WASHINGTON — The U.S. National Oceanic and Atmospheric Administration (NOAA) intends to delay by two years the initial launch of its next generation of geostationary-orbiting weather satellites, the agency disclosed in unveiling its budget request for 2008.
The White House’s $3.8 billion request for NOAA next year includes $279 million for the new series of Geostationary-orbiting Operational Environmental Satellite (GOES) platforms, dubbed GOES-R. That figure is $53 million less than the project is expected to receive this year and reflects a decision to launch the first GOES-R satellite in 2014 rather than 2012 as previously planned.
Dave Miller, a NOAA spokesman, said in a Feb. 8 telephone interview that the health and performance of the existing GOES satellites enabled the agency to slip the next-generation system without putting U.S. weather forecasting capabilities at risk. NOAA in May launched the first of its current-generation geostationary satellites, GOES-N, and has two more either in storage or under construction.
The GOES-R satellites are expected to be far more capable than the GOES-N craft, but the development program has encountered technical problems. NOAA Administrator Conrad Lautenbacher told Congress in September that the projected GOES-R price tag had nearly doubled, from $6.2 billion to $11 billion. The problems prompted NOAA to drop a key sensor from the program, the Hyperspectral Environmental Suite.

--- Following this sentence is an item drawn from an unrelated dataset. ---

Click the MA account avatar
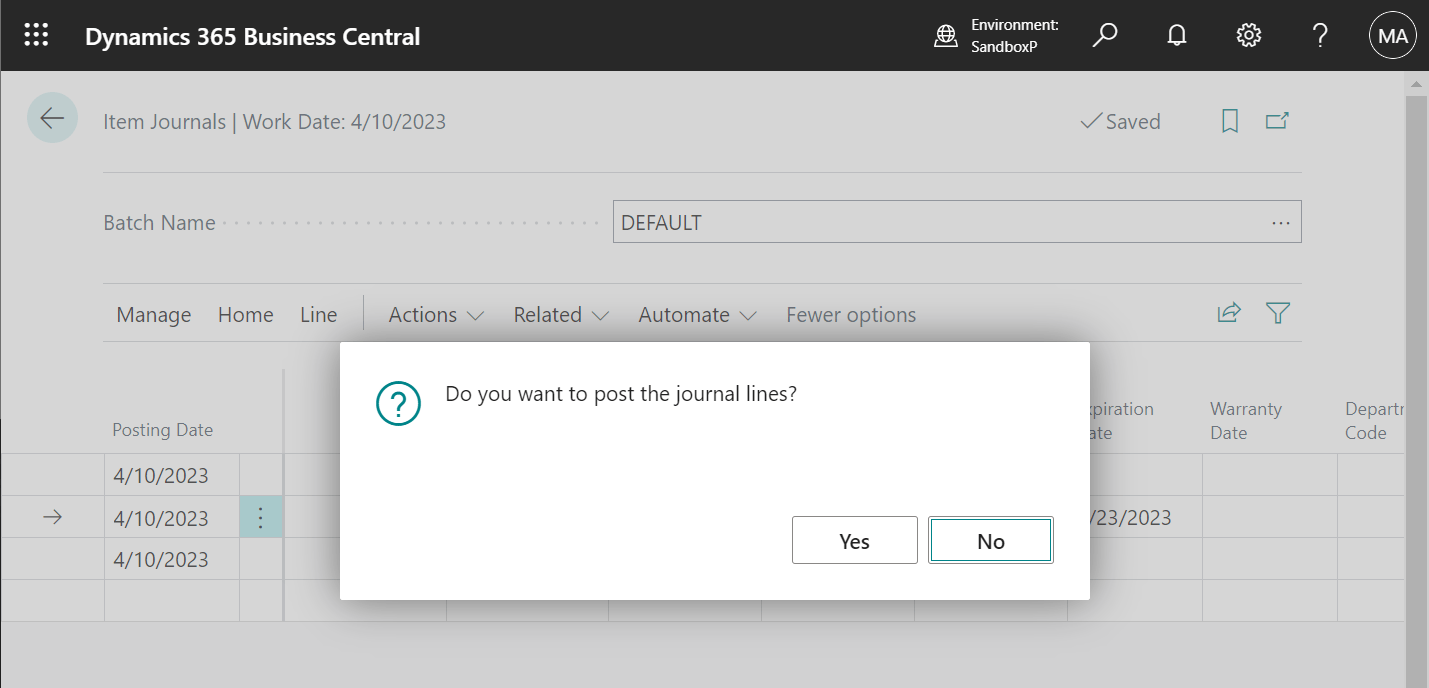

Meanwhile, Miller said, GOES-R and NOAA’s other major satellite development program, the civil-military National Polar-orbiting Operational Environmental Satellite System (NPOESS), will not be adversely affected by the congressional budget resolution that will hold most U.S. agencies to their 2006 funding levels this year. That resolution passed the House Jan. 31 and is due for a Senate vote by Feb. 15.
NOAA received more money in 2006 than it requested in 2007, and in any case the budget resolution does not specify how the agency should allocate funding among its programs. That gives the agency the flexibility to fund the GOES-R and NPOESS at or near the requested levels for 2007, Miller said.
“That’s the beauty of the continuing resolution; we do have flexibility,” Miller said. “We’ll address our priorities, and satellite continuity is one of them. If the [continuing resolution] is approved at its current level, we will have no issues with satellite delays.”
NOAA’s $331 million request for NPOESS in 2008, meanwhile, closely mirrors that of the U.S. Air Force. The program, which was restructured last year, is on target for a first launch in 2013, Lautenbacher said in a Feb. 5 conference call to discuss the 2008 budget plan.